Work task:
Write every entry out again exactly, please, and skip the pictures.

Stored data

***

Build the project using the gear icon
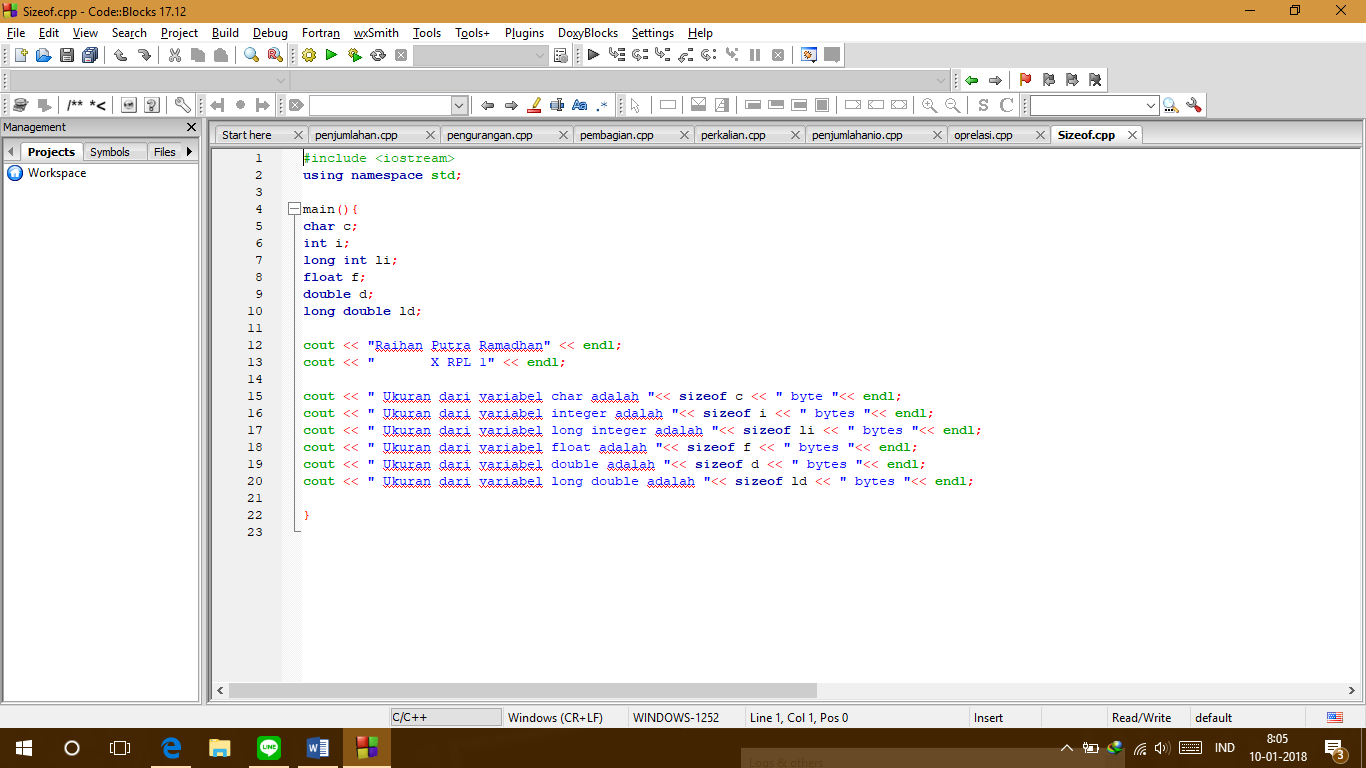1366x768 pixels. tap(308, 54)
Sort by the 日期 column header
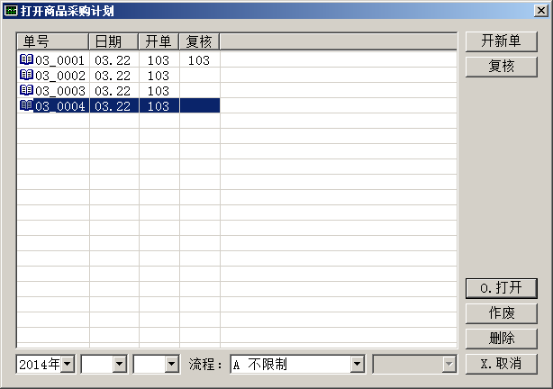 (114, 42)
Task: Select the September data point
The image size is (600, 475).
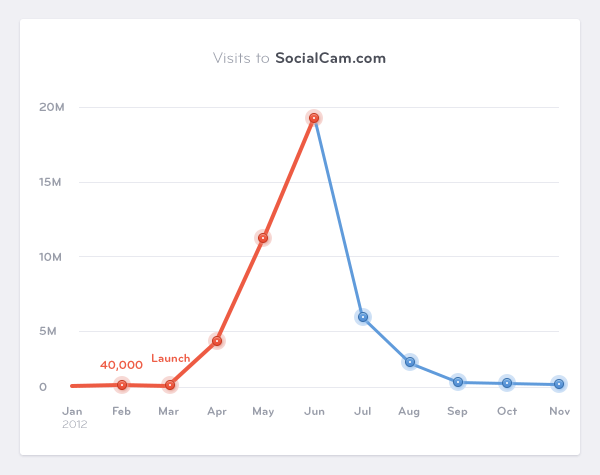Action: pos(458,382)
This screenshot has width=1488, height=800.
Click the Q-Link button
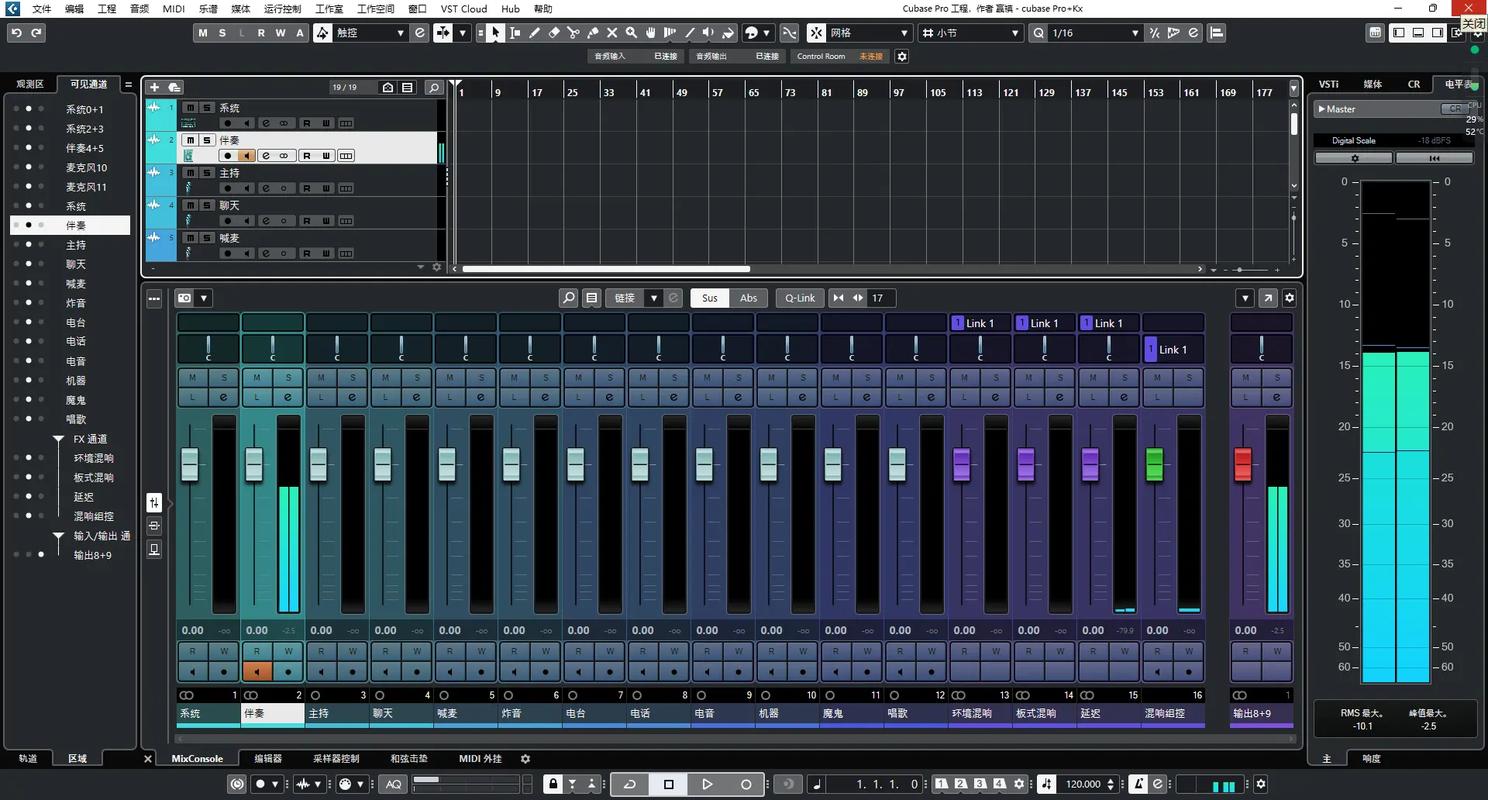tap(800, 298)
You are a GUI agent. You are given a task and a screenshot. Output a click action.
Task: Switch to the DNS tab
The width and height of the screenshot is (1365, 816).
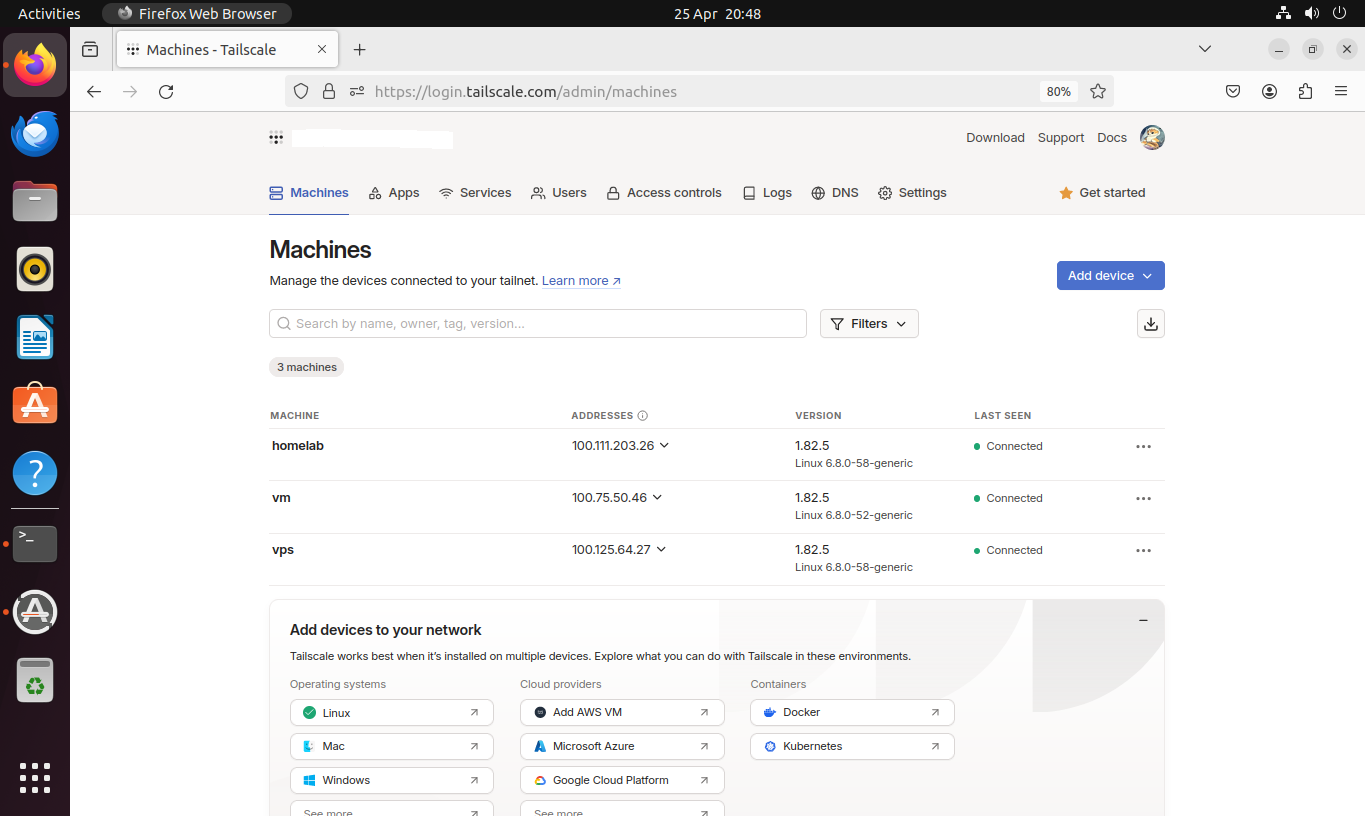point(835,193)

***

Result of the exercise:
Build the project using the gear icon
1366x768 pixels. tap(308, 54)
Sort by the 日期 column header
 (114, 42)
Task: Select the September data point
The image size is (600, 475).
Action: pos(458,382)
This screenshot has width=1488, height=800.
Click the Q-Link button
tap(800, 298)
You are a GUI agent. You are given a task and a screenshot. Output a click action.
Task: Switch to the DNS tab
The width and height of the screenshot is (1365, 816).
point(835,193)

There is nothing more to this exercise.